Finally, Larry defends libertarianism against Aristotle in the following way. Aristotle thought that the regime was responsible for ensuring that people be as good as possible. The regime included the society as a whole, but a society as structured by the political authority. Libertarian natural right, as Larry sees it, distinguishes between the state and society, and thinks that social institutions alone ought to be responsible for making people better. The role of government should be confined to the ends listed by Adam Smith: 

military defense, security against force and fraud, enforcing contracts, and certain public works and institutions. 

Larry thinks that this libertarian view is Lincoln's view. I reply yes, and no. He brings into court the sophist Lycophron as a witness against me. 

Contrast this with what Aristotle says in the Politics (1280b1-12). He attributes to the sophist Lycophron the teaching that the purpose of law is to protect citizens against force and fraud and to secure commercial exchange, and thus law should be "a contract, a guarantor among one another of the just things, but not the sort of thing to make citizens good and just." Aristotle rejects this, because he believes a polis is not just for the sake of living but also for the sake of living well, and for living well, a polis must shape the moral and intellectual virtues that constitute the human good. 

Aristotle's point was that the political community is not just a business arrangement. It is a partnership in something more noble and lofty than that. In a business arrangement, the partners need not like each other or share any other interest other than the mutual benefit of the contract. In Lycophron's view, the citizens are like two states whose alliance reflects nothing more than mutual peril. 

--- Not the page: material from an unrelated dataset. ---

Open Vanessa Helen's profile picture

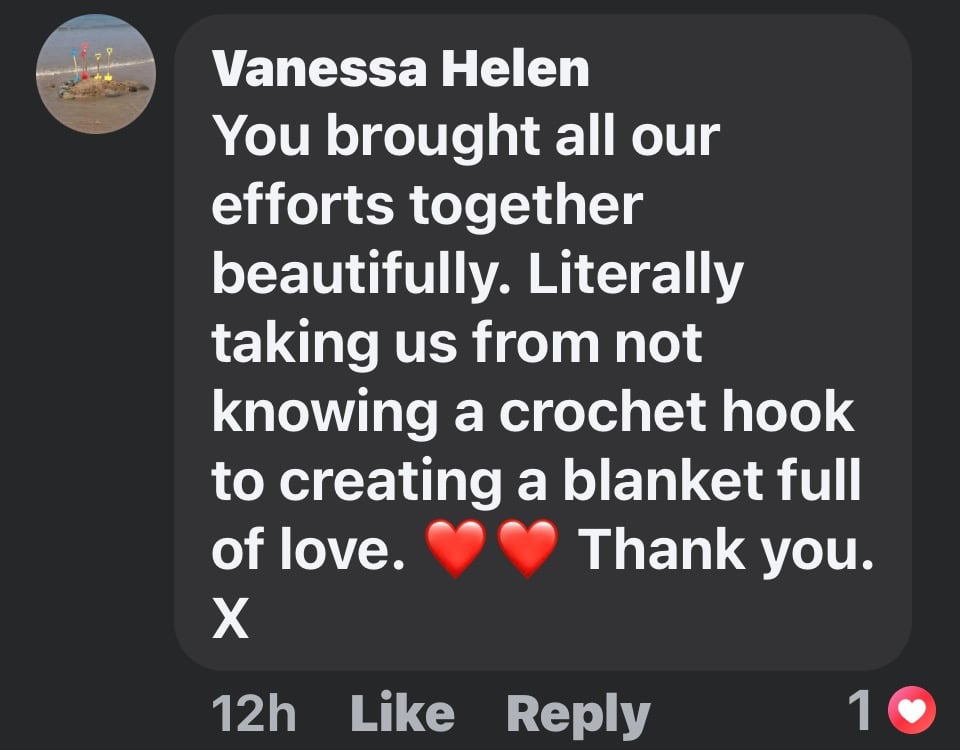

I am sure that, for most purposes, Lincoln would largely agree with Adam Smith's list. So would I. But did Lincoln really send hundreds of thousands of men into battle for the sake of a mere business arrangement? He certainly didn't talk that way. Was Lincoln's life's work not as much concerned with preserving American virtues as with anything else? Let me return to the first quote. 

Mr. Lincoln said that he had failed to find a man who five years ago had expressed it his belief that the declaration of independence did not embrace the colored man. But the public mind had become debauched by the popular sovereignty dogma of Judge Douglas. The first step down the hill is the denial of the Negro's rights as a human being. 

Lincoln saved the union not once but twice. Before he saved it from secessionism, he saved it from the moral "debauchery" that Stephen Douglas was abetting. That was a profoundly political act, and it was an act by and for the regime, in an Aristotelian sense. 

Let me say that some of my best friends are libertarians. I am not sure that we wouldn't be a lot better off if our laws were a lot more libertarian in design. But if Lycophron is indeed a good spokesman for libertarianism, it is surely incomplete. Just as surely, it cannot explain Lincoln's great actions. 

I didn't know until Larry's thoughtful comments provoked me to think about it, whether I believed that Lincolnian natural right and Aristotelian natural right were the same. I think I am now prepared to say that they are the same on the most important questions.